(Screenshot grounding data)
──────────

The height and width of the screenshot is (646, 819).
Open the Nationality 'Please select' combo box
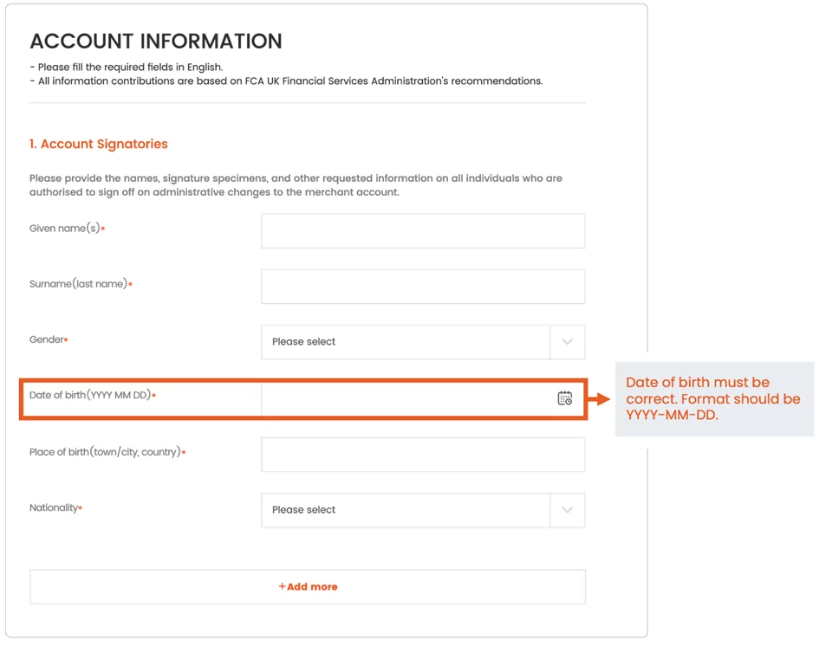(423, 510)
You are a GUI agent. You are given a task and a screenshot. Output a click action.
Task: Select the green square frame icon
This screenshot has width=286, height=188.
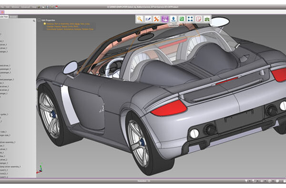pos(182,19)
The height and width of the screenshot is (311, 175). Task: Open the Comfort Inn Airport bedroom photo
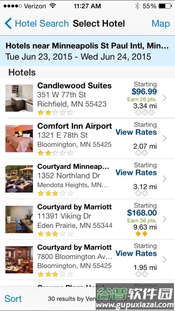[x=19, y=138]
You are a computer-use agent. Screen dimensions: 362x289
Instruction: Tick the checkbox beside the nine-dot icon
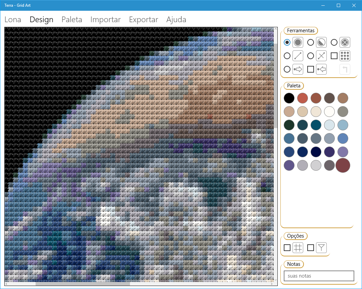334,56
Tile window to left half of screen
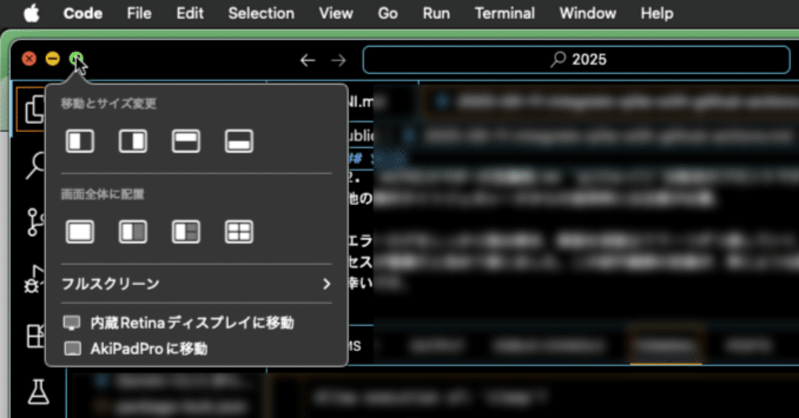 coord(80,141)
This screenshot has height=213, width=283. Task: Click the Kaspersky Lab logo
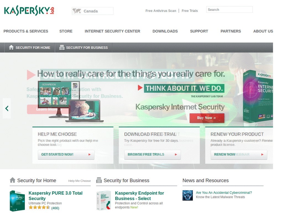[29, 11]
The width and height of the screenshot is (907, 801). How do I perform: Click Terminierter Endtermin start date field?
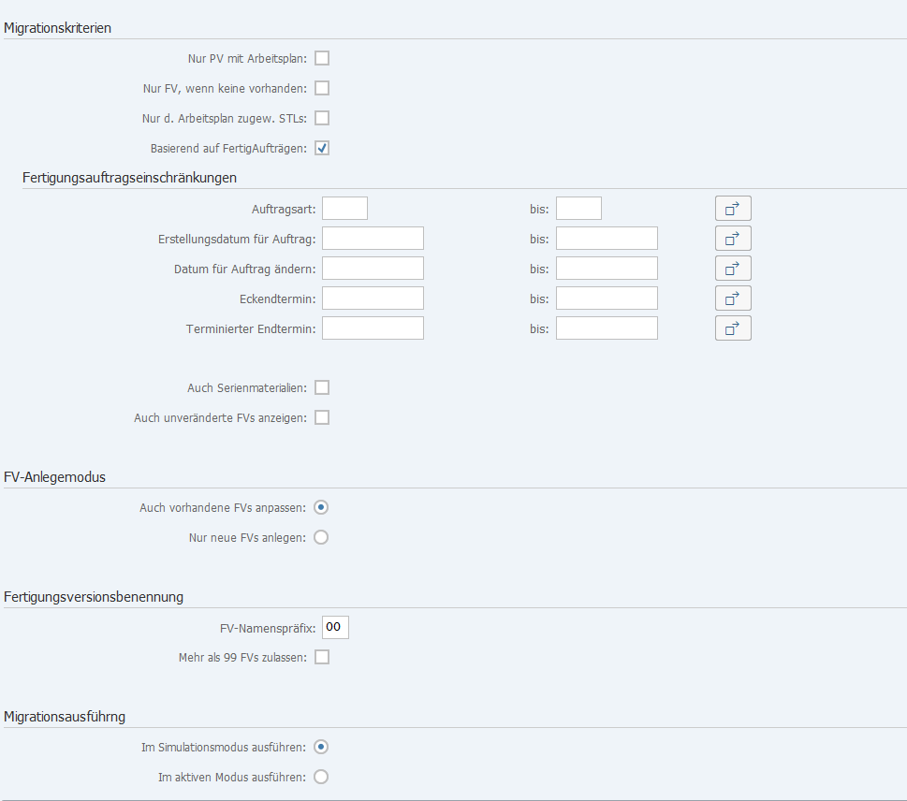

──────────

• _Your goal_:
Pull together all lines from the data that mention the word "agent".

• _Solution to this problem_:
You are a GUI agent. You are given a task and a screenshot. Output a click action.
You are a computer-use agent. Screen dimensions: 362x289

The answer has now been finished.